▶ Task details
What is needed is an exact copy of all the data.

▶ Data for the task
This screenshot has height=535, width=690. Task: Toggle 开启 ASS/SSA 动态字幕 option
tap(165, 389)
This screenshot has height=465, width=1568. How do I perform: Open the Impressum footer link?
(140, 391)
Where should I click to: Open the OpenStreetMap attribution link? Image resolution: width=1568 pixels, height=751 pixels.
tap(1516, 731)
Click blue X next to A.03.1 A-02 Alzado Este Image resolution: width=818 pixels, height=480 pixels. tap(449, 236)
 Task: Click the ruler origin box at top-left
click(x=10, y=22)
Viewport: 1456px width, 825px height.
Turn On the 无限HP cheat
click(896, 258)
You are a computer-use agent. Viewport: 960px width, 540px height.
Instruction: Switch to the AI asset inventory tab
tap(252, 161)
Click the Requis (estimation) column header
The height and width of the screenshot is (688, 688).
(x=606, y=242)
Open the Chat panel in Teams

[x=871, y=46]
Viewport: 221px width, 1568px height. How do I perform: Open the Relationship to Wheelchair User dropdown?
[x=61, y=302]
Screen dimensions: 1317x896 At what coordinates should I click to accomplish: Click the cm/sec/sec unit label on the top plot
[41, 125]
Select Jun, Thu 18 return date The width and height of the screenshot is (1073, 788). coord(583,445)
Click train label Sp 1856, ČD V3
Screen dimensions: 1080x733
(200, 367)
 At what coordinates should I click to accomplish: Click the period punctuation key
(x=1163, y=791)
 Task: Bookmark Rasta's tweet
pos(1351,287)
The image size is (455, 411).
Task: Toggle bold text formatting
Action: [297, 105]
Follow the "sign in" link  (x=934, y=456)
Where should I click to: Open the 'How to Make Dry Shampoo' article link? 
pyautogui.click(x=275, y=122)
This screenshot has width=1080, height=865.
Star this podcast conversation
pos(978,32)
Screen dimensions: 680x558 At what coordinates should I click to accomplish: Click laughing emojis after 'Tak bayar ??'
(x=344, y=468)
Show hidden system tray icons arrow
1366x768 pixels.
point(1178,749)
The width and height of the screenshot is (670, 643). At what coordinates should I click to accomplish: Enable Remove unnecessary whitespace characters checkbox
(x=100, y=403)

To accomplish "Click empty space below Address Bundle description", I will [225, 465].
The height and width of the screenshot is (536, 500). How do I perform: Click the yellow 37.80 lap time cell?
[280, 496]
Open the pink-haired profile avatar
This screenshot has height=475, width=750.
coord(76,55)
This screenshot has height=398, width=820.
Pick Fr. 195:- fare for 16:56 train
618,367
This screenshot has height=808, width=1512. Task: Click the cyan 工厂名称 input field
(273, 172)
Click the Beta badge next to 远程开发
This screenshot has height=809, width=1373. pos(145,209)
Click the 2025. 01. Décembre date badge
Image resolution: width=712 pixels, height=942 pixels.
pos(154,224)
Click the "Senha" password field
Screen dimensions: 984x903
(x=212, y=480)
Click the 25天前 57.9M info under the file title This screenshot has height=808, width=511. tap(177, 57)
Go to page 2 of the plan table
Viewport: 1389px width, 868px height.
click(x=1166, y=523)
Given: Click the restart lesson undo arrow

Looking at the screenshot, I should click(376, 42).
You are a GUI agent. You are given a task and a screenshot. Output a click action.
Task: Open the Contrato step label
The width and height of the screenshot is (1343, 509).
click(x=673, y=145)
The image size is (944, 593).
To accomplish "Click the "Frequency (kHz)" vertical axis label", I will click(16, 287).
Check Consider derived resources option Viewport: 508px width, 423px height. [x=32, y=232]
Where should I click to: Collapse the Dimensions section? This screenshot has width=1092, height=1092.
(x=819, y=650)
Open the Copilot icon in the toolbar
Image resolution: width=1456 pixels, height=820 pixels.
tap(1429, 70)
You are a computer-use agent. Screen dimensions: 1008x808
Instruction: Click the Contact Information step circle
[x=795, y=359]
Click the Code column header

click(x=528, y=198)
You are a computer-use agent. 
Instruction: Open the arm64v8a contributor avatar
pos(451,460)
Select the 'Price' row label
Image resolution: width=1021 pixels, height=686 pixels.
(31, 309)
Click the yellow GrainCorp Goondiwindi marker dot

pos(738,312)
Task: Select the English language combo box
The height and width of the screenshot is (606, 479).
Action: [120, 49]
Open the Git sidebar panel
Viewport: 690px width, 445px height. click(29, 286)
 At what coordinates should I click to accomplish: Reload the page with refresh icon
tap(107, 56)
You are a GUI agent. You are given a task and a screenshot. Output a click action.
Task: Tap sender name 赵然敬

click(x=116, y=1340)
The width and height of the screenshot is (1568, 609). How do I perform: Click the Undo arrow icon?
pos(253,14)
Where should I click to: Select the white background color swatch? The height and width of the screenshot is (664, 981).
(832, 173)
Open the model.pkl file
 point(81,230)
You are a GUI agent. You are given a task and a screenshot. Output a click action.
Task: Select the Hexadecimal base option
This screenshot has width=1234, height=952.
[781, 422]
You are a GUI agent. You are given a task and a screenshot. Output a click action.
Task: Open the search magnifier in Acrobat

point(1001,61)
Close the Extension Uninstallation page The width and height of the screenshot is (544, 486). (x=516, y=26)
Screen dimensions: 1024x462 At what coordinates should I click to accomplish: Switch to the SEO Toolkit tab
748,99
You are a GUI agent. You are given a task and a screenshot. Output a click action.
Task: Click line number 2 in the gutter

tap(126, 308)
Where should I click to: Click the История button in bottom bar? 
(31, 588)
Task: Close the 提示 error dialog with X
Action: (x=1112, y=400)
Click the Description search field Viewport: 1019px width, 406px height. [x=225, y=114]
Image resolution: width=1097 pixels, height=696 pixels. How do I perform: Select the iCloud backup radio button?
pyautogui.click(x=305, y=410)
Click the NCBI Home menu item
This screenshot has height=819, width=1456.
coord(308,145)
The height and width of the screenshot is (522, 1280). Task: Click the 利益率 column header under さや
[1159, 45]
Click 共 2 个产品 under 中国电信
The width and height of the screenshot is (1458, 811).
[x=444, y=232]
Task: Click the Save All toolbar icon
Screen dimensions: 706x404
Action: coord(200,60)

▶ Solution below
This screenshot has height=535, width=690. Task: Toggle 开启 ASS/SSA 动态字幕 option
tap(165, 389)
This screenshot has height=465, width=1568. How do I perform: Open the Impressum footer link?
(140, 391)
Where should I click to: Open the OpenStreetMap attribution link? Image resolution: width=1568 pixels, height=751 pixels.
tap(1516, 731)
Click blue X next to A.03.1 A-02 Alzado Este Image resolution: width=818 pixels, height=480 pixels. tap(449, 236)
 Task: Click the ruler origin box at top-left
click(x=10, y=22)
Viewport: 1456px width, 825px height.
Turn On the 无限HP cheat
click(896, 258)
You are a computer-use agent. Viewport: 960px width, 540px height.
Instruction: Switch to the AI asset inventory tab
tap(252, 161)
Click the Requis (estimation) column header
The height and width of the screenshot is (688, 688).
(x=606, y=242)
Open the Chat panel in Teams

[x=871, y=46]
Viewport: 221px width, 1568px height. How do I perform: Open the Relationship to Wheelchair User dropdown?
[x=61, y=302]
Screen dimensions: 1317x896 At what coordinates should I click to accomplish: Click the cm/sec/sec unit label on the top plot
[41, 125]
Select Jun, Thu 18 return date The width and height of the screenshot is (1073, 788). coord(583,445)
Click train label Sp 1856, ČD V3
Screen dimensions: 1080x733
(200, 367)
 At what coordinates should I click to accomplish: Click the period punctuation key
(x=1163, y=791)
 Task: Bookmark Rasta's tweet
pos(1351,287)
The image size is (455, 411).
Task: Toggle bold text formatting
Action: [297, 105]
Follow the "sign in" link  (x=934, y=456)
Where should I click to: Open the 'How to Make Dry Shampoo' article link? 
pyautogui.click(x=275, y=122)
This screenshot has width=1080, height=865.
Star this podcast conversation
pos(978,32)
Screen dimensions: 680x558 At what coordinates should I click to accomplish: Click laughing emojis after 'Tak bayar ??'
(x=344, y=468)
Show hidden system tray icons arrow
1366x768 pixels.
point(1178,749)
The width and height of the screenshot is (670, 643). At what coordinates should I click to accomplish: Enable Remove unnecessary whitespace characters checkbox
(x=100, y=403)

To accomplish "Click empty space below Address Bundle description", I will [225, 465].
The height and width of the screenshot is (536, 500). How do I perform: Click the yellow 37.80 lap time cell?
[280, 496]
Open the pink-haired profile avatar
This screenshot has height=475, width=750.
coord(76,55)
This screenshot has height=398, width=820.
Pick Fr. 195:- fare for 16:56 train
618,367
This screenshot has height=808, width=1512. Task: Click the cyan 工厂名称 input field
(273, 172)
Click the Beta badge next to 远程开发
This screenshot has height=809, width=1373. pos(145,209)
Click the 2025. 01. Décembre date badge
Image resolution: width=712 pixels, height=942 pixels.
pos(154,224)
Click the "Senha" password field
Screen dimensions: 984x903
(x=212, y=480)
Click the 25天前 57.9M info under the file title This screenshot has height=808, width=511. tap(177, 57)
Go to page 2 of the plan table
Viewport: 1389px width, 868px height.
click(x=1166, y=523)
Given: Click the restart lesson undo arrow

Looking at the screenshot, I should click(376, 42).
You are a GUI agent. You are given a task and a screenshot. Output a click action.
Task: Open the Contrato step label
The width and height of the screenshot is (1343, 509).
click(x=673, y=145)
The image size is (944, 593).
To accomplish "Click the "Frequency (kHz)" vertical axis label", I will click(16, 287).
Check Consider derived resources option Viewport: 508px width, 423px height. [x=32, y=232]
Where should I click to: Collapse the Dimensions section? This screenshot has width=1092, height=1092.
(x=819, y=650)
Open the Copilot icon in the toolbar
Image resolution: width=1456 pixels, height=820 pixels.
tap(1429, 70)
You are a computer-use agent. Screen dimensions: 1008x808
Instruction: Click the Contact Information step circle
[x=795, y=359]
Click the Code column header

click(x=528, y=198)
You are a computer-use agent. 
Instruction: Open the arm64v8a contributor avatar
pos(451,460)
Select the 'Price' row label
Image resolution: width=1021 pixels, height=686 pixels.
(31, 309)
Click the yellow GrainCorp Goondiwindi marker dot

pos(738,312)
Task: Select the English language combo box
The height and width of the screenshot is (606, 479).
Action: [120, 49]
Open the Git sidebar panel
Viewport: 690px width, 445px height. click(29, 286)
 At what coordinates should I click to accomplish: Reload the page with refresh icon
tap(107, 56)
You are a GUI agent. You are given a task and a screenshot. Output a click action.
Task: Tap sender name 赵然敬

click(x=116, y=1340)
The width and height of the screenshot is (1568, 609). How do I perform: Click the Undo arrow icon?
pos(253,14)
Where should I click to: Select the white background color swatch? The height and width of the screenshot is (664, 981).
(832, 173)
Open the model.pkl file
 point(81,230)
You are a GUI agent. You are given a task and a screenshot. Output a click action.
Task: Select the Hexadecimal base option
This screenshot has width=1234, height=952.
[781, 422]
You are a GUI agent. You are given a task and a screenshot. Output a click action.
Task: Open the search magnifier in Acrobat

point(1001,61)
Close the Extension Uninstallation page The width and height of the screenshot is (544, 486). (x=516, y=26)
Screen dimensions: 1024x462 At what coordinates should I click to accomplish: Switch to the SEO Toolkit tab
748,99
You are a GUI agent. You are given a task and a screenshot. Output a click action.
Task: Click line number 2 in the gutter

tap(126, 308)
Where should I click to: Click the История button in bottom bar? 
(31, 588)
Task: Close the 提示 error dialog with X
Action: (x=1112, y=400)
Click the Description search field Viewport: 1019px width, 406px height. [x=225, y=114]
Image resolution: width=1097 pixels, height=696 pixels. How do I perform: Select the iCloud backup radio button?
pyautogui.click(x=305, y=410)
Click the NCBI Home menu item
This screenshot has height=819, width=1456.
coord(308,145)
The height and width of the screenshot is (522, 1280). Task: Click the 利益率 column header under さや
[1159, 45]
Click 共 2 个产品 under 中国电信
The width and height of the screenshot is (1458, 811).
[x=444, y=232]
Task: Click the Save All toolbar icon
Screen dimensions: 706x404
Action: coord(200,60)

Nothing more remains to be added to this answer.